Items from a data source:

________________________

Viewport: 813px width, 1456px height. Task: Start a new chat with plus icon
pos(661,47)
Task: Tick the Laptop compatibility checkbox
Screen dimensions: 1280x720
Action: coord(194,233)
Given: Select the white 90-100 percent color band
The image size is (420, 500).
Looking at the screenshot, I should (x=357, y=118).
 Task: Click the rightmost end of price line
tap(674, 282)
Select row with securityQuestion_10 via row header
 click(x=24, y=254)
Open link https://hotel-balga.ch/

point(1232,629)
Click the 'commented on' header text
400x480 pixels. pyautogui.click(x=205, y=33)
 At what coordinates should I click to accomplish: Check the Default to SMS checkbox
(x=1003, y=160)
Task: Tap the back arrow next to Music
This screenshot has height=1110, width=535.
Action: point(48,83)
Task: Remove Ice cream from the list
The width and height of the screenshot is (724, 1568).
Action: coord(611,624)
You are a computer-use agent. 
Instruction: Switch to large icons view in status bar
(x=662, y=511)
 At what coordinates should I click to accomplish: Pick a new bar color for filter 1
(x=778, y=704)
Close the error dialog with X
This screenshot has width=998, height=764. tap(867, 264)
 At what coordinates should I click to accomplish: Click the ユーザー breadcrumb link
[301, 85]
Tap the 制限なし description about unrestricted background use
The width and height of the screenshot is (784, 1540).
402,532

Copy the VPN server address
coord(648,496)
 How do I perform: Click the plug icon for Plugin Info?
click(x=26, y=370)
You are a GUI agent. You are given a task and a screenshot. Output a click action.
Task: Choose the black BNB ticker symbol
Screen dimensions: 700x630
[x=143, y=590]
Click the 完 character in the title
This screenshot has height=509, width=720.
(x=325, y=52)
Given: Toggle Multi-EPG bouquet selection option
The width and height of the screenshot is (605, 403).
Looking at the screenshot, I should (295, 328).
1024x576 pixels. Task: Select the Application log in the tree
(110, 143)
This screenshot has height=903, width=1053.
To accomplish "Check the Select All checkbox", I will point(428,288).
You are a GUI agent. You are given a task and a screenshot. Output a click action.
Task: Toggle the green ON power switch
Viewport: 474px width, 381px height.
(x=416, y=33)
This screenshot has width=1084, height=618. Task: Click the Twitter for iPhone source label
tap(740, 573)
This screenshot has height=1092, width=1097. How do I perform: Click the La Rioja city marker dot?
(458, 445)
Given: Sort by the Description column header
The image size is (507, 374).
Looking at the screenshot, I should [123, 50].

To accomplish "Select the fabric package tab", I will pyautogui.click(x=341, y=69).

________________________

## PROBLEM TO WORK ON
Rewrite everything from the line containing "Task: Click the rightmost end of price line" down to the line containing "point(1232,629)", both included, and raise every coordinate in the answers by 94.

## RESULT OF THIS TASK
 Task: Click the rightmost end of price line
tap(768, 376)
Select row with securityQuestion_10 via row header
 click(x=118, y=348)
Open link https://hotel-balga.ch/

point(1326,723)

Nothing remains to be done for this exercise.